I’ve read and reread Stacey’s slice for this week- the hardness of her story, the honesty of her words, the trust she showed in offering it to her writing community. I find myself thinking back to her late summer writing-the sharing that she received news that changed everything, the revelation that she had to undergo a medical procedure, the hints that she was sad. Stacey’s post is brave. Her story is not yet a happy one. Her writing reminds me that sometimes we write the hard stuff as we work through heartbreak and fear, disbelief and disappointment. Sometimes we write bravely, venturing down darker paths. Sometimes that writing is part of the healing. Stacey’s writing reminded me of what Lucy Calkins said about how we write to make sense of our stories.

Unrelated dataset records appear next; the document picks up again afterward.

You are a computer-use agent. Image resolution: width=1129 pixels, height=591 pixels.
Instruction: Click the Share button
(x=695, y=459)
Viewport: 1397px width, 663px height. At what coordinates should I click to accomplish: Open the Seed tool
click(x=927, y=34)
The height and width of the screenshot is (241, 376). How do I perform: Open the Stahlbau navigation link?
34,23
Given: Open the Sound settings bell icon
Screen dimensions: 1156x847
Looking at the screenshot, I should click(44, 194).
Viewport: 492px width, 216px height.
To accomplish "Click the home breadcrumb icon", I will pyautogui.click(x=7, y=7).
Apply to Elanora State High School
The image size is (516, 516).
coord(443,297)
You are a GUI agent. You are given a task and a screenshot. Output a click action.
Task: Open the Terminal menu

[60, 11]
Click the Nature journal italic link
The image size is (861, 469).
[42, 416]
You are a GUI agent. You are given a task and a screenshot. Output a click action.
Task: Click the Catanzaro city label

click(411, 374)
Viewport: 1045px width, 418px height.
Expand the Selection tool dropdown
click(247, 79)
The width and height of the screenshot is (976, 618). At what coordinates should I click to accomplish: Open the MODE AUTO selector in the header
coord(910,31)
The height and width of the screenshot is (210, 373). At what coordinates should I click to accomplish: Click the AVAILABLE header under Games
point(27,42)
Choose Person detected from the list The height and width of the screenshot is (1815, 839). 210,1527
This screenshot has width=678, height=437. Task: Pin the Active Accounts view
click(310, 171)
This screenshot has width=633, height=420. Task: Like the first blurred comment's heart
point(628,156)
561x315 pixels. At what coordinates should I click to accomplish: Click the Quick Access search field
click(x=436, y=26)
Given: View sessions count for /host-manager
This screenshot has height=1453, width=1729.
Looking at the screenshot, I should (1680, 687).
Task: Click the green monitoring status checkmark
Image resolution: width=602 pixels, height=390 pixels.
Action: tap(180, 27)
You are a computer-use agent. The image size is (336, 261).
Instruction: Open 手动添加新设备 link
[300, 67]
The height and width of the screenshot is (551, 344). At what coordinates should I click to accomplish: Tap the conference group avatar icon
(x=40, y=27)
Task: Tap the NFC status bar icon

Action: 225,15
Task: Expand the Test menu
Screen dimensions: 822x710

Often though, I take a safer route. Often I write about the good, the celebrations in my life. I focus on that for which I am grateful. The blessings and the happy times. Friends and family. Sunshine and laughter. And when I press “publish,” I often feel just a small twinge. It’s all true, but there is more. More about how hard I have worked these last several years to notice and celebrate the good. About how far I have come from the nights when I would get dinner on the table for my children and then slink up the stairs, walk into my dark closet, close the door, collapse on the floor and sob. More about being unable to eat or sleep or imagine breaking the news to the girls that our family was going to look different from now on. More about learning to be on my own, about working through guilt, more about forgiveness.
I’m not alone, I know that. I’m not the first to go through a divorce. I can look you in the eye and tell you that it needed to happen, that we are all better off. And yet I grieve. Yes, there is a whole lot of good. Faith. Family. Friends. Good health. Travel. An amazing school in which to teach. Colleagues I admire. New beginnings. Learning. Living.
But that dark path- I take a few steps when I write, and then I retreat, back to the light. Thank you Stacey for reminding me that brave writing about hard stuff is part of the healing. That writing the story can help to make sense of it.